The problem: Figure out how many lines in these records contain "width". Only the number belongs in the reply.

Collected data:
== == ==

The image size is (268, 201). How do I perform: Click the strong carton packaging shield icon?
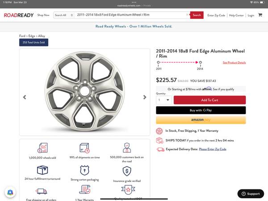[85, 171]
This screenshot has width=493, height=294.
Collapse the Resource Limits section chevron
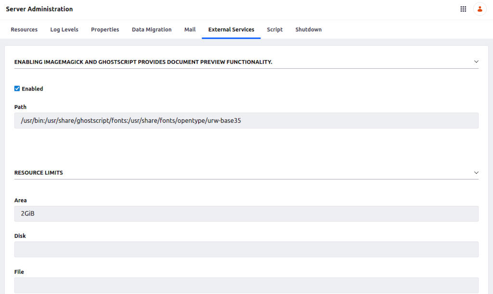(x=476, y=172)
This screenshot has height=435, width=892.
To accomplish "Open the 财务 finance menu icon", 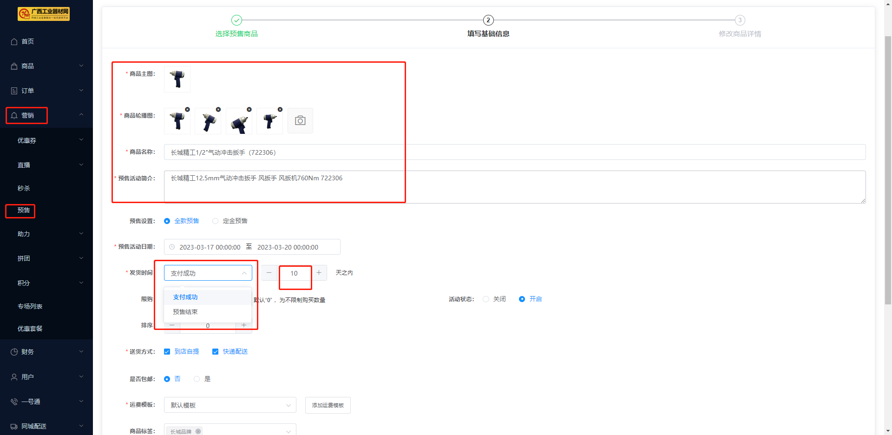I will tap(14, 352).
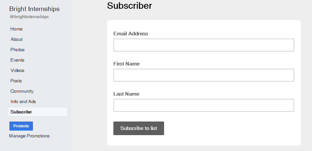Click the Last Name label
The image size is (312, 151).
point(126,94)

== == ==

Output for this exercise: 2